Excerpt –
━━━━━━━━━━━━━━━━━━━━━━━━━━━━━━
[DRBD-user] DRBD can not get it working

Mon May 29 15:23:22 CEST 2017

Hi folks,

I try to get drbd9 working on my servers. My configuration is following:

I have 5 nodes, 2 of them are primary fileserver (fs1 and fs2)
3 are virtualisation hosts running proxmox (virt1…virt3)

All of them have network cards for derby connections:
 10.10.10.33/26

The virtualisation hosts have additional network cards.

Running newest drbd from linbit repo.

After several hours all nodes seem to be connected and talk to each other.
(drbdmanage n —> all have OK state)

+------------------------------------------------------------------------------------------------------------+
| Name  | Pool Size | Pool Free |                                                                    | State |
|------------------------------------------------------------------------------------------------------------|
| fs1   |   7630888 |   6479712 |                                                                    |    ok |
| fs2   |   7630888 |   6436592 |                                                                    |    ok |
| virt1 |     19260 |     19252 |                                                                    |    ok |
| virt2 |     19260 |     19252 |                                                                    |    ok |
| virt3 |     19260 |     19252 |                                                                    |    ok |
+------------------------------------------------------------------------------------------------------------+

With drbdadm I can see that fs1 is primary control node.

When trying to deploy a VM or move storage to drbd I nearly always get "TASK ERROR: storage migration failed: drbd error: Could not forward data to leader"
Sometimes this is working for the setting of "redundancy 1"; the setting of "redundancy 2" or higher never worked. In higher redundancy I can see in log file something like "Initial split brain detected" and it fails completely.

After the storage correctly runs on redundancy-1-level, I can assign it to the second fileserver. 
When doing this while the deploy is running it will most likely fail at 99.8% or so with some blocks not syncing.

So what am I possibly doing wrong? 

Thanks in advance for useful hints,
cheers, Frank

-------------- next part --------------
An HTML attachment was scrubbed...
URL: <http://lists.linbit.com/pipermail/drbd-user/attachments/20170529/2b94db98/attachment.htm>
━━━━━━━━━━━━━━━━━━━━━━━━━━━━━━
Problem requirements –
Translate this sentence from the DRBD mailing-list post into German: "The virtualisation hosts have additional network cards."

Dataset excerpt –
━━━━━━━━━━━━━━━━━━━━━━━━━━━━━━
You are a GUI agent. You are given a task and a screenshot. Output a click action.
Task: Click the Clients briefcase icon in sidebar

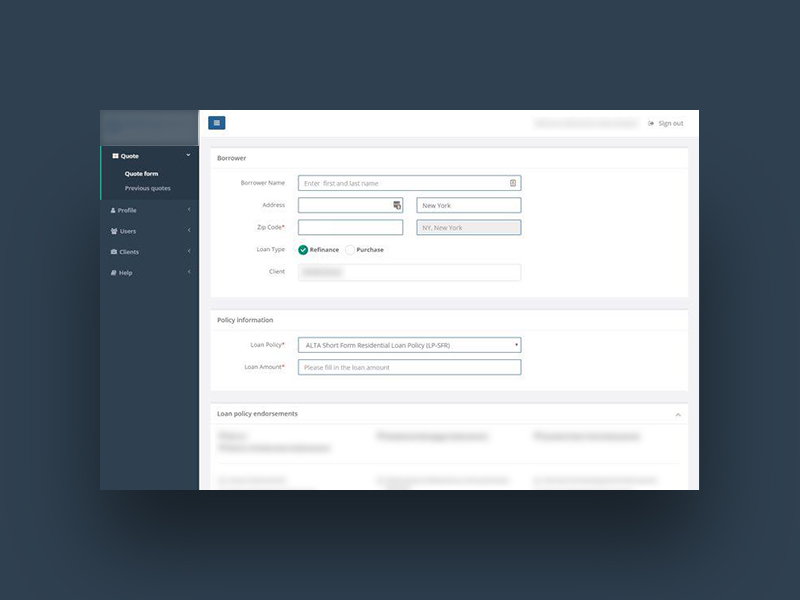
━━━━━━━━━━━━━━━━━━━━━━━━━━━━━━
Exercise answer –
Die Virtualisierungshosts haben zusätzliche Netzwerkkarten.